İşte, yürüyüşçü kadınların açıklamaları da ve olayın gerçekliği de budur.

Fakat Tayyipgiller, Gezi İsyanı’mız günlerindeki uydurdukları büyük yalan ve provokasyon girişimi olan “Kabataş Gelini” iftirasında olduğu gibi, burada da karanlık ruh dünyalarının bir yansıması olan zalimane, kanlı olaylar yaratma peşindedirler. Ve bundan da siyasi rant elde etme, iktidarlarını sürdürme arayışında ve amacındadırlar.
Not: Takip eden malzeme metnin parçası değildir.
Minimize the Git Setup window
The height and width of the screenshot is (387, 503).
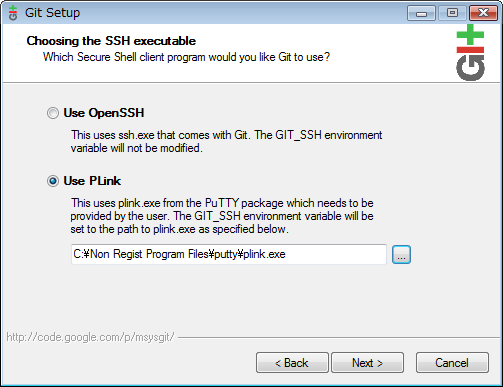(x=421, y=13)
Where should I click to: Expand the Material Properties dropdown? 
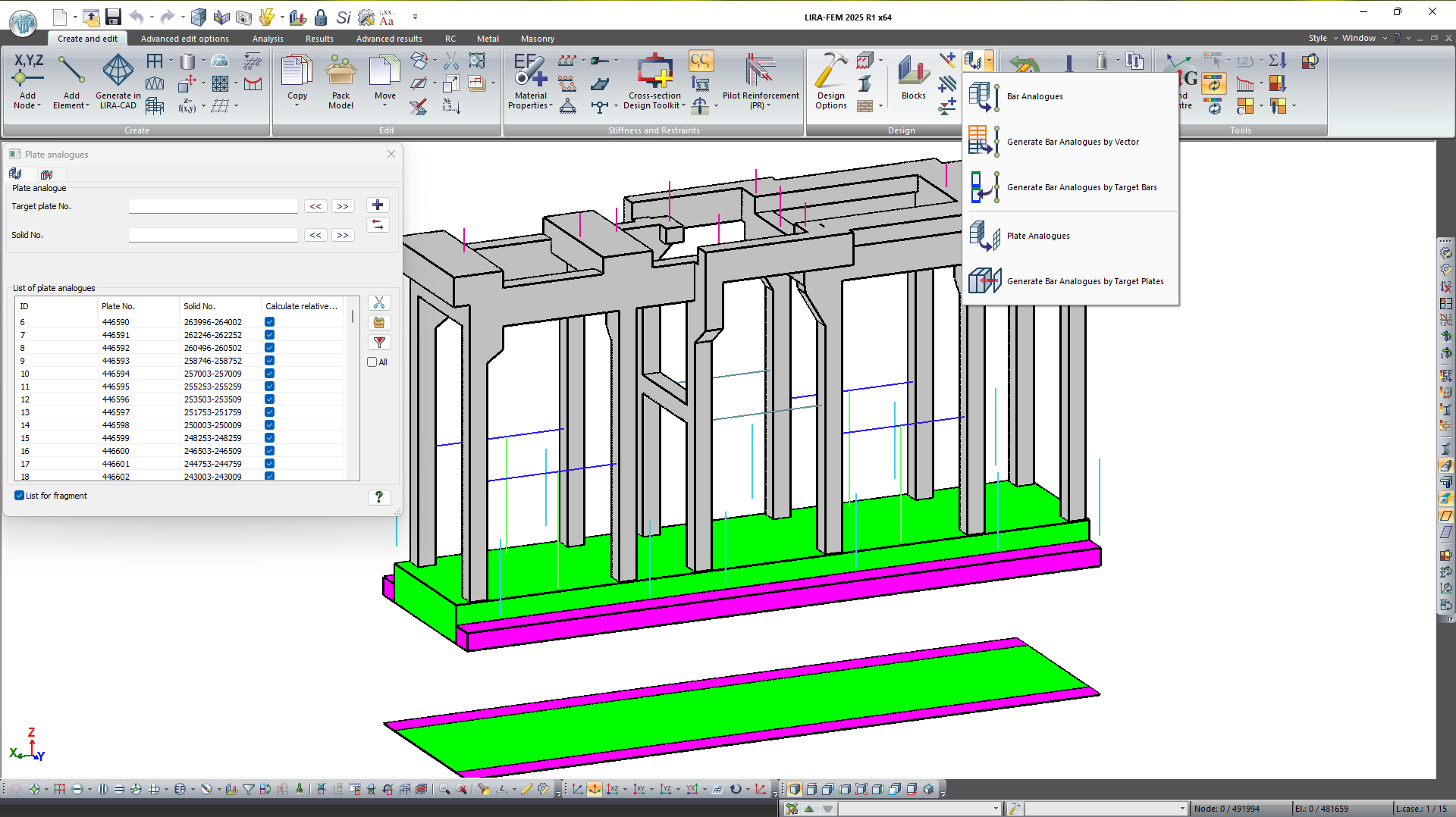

Onların derdi zaten hep bu olmuştur: Binbir çeşit yalan, hile ve ihanetle halkımızı kandır, Allah’la aldat, Amerikan işbirlikçiliğinde sınır tanıma, bu sayede de iktidarını sürdür, küpünü doldurmaya devam et…

Aslında Tayyipgiller ve Kaçak Saray’ın Arka Bahçeli’si ve onların besleme, yandaş medyasının yazarçizer ve programcıları açıkça TCK Madde 216’da tarif edilen ve müeyyidelendirilen suçu işlemektedirler. Hem de açıkça ve kesin bir biçimde.
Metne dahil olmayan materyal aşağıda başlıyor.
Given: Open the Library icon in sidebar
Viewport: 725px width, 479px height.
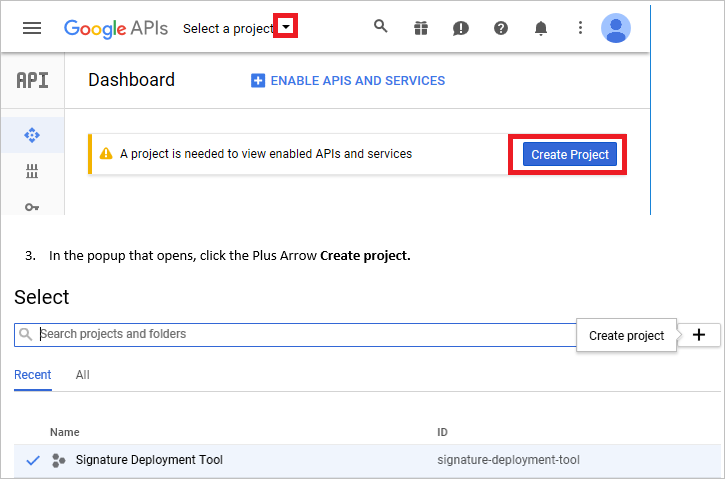Looking at the screenshot, I should click(x=32, y=172).

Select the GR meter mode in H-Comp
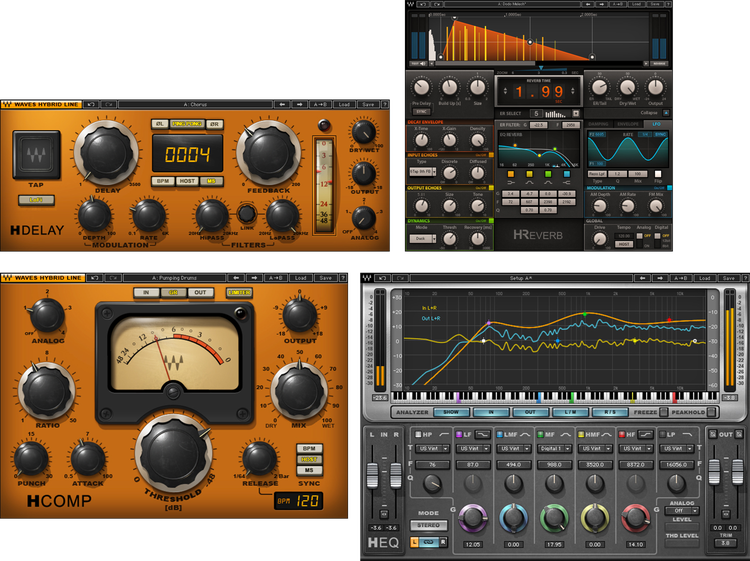click(173, 292)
Fakat nerede onların bu suçlarını sorgulayacak, onları hesaba çekecek yargı…

Yani hukuka, kanuna ve vicdanına bağlı savcı ve yargıçlardan oluşan yargı…

Bunlar Laik Cumhuriyet’i çökertirken yargıyı da tarumar etmişlerdir. Yargı da artık Tayyipgiller’in hukuk bürosundan başka bir anlama gelmemektedir. Ve onun da amacı, Kaçak Saraylı ve avanesinin saltanatını korumaktan ve kollamaktan ibarettir.

Fakat ihanetleri kadar büyük bir yanılgı içindedir bu hafızlar. Tarihteki bütün benzerleri gibi kendilerinin de sonu muhakkak gelecektir!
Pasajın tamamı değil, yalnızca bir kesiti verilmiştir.